Eventually, she is brave enough to venture out, and watches families of humans, happy families, from afar. Her anger fades to jealousy, of other people having something she can't ever have again. It was stolen from her, or at least, that's what she tells herself at first. However, this dragon has more than an ounce of self awareness. She watches these humans, and one day she abruptly realizes—no. This was not stolen from her, or if it was, it was stolen from her by her parents. They weren't kind. She lost herself a set of guardians, which put her in a horribly awkward position, but... well. Maybe it wasn't all bad. There are many things she likes about this new life she's made for herself. Her jealousy fades to sorrow.

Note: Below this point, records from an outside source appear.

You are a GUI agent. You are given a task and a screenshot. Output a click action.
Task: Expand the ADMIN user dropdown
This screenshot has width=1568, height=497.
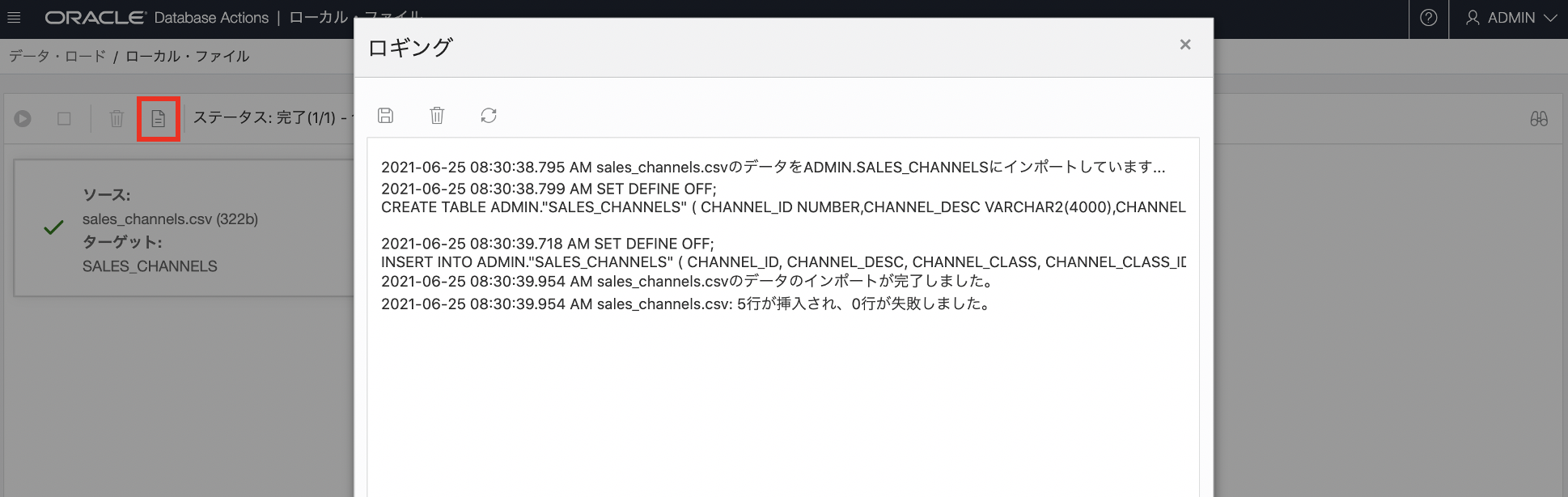1511,18
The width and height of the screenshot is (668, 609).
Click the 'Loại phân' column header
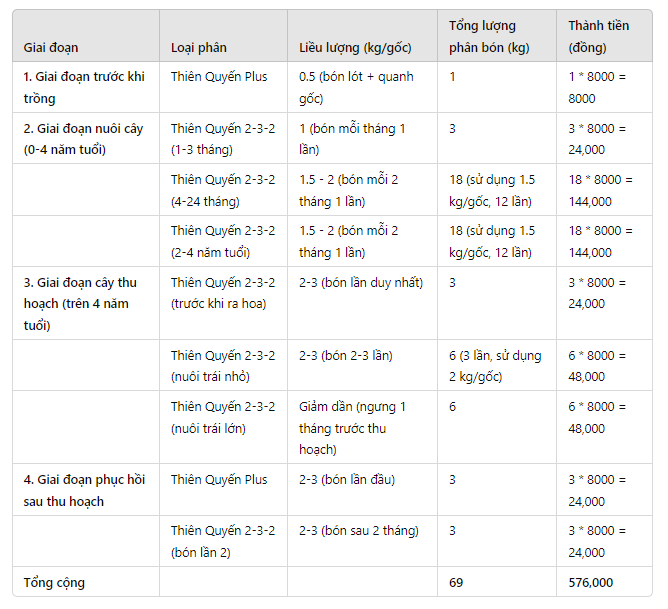point(223,36)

It soon becomes clear that she's lonely. Eventually, she even admits it to herself. She considers ways she can solve this, and carefully, fearfully, sneaks her way back to her old home to see if it contains any spells that will solve her problem. There is no dramatic confrontation of adventurers that were waiting for her return; it's clear that they have long since stopped caring. Instead it's just a cave, picked nearly clean of valuables. An empty shell. It feels very different, after years away and her new perspective. Once, she would have wanted to move back in, or been angry at the loss. Now, she's not angry, she's just... sad. Carefully, she picks through it all, scrapes together what notes on spellwork that she can find, and leaves the grave to its rest. She does not try to find the bodies of her parents. She doesn't want to see them.

Her life as a hermit continues with a new element; spellwork. She's working from scraps and dredges, but she's brilliant, and she has ever so much time. All she needs is stubbornness and patience, and to her mind, all those take is practice. She learns magic, practices it in secret, sharpens her mind like it's a blade and wields it with terrifying precision. Eventually, after lights and illusions and false sounds and fire, she finally, finally figures out the thing she'd wanted all along. Shapeshifting.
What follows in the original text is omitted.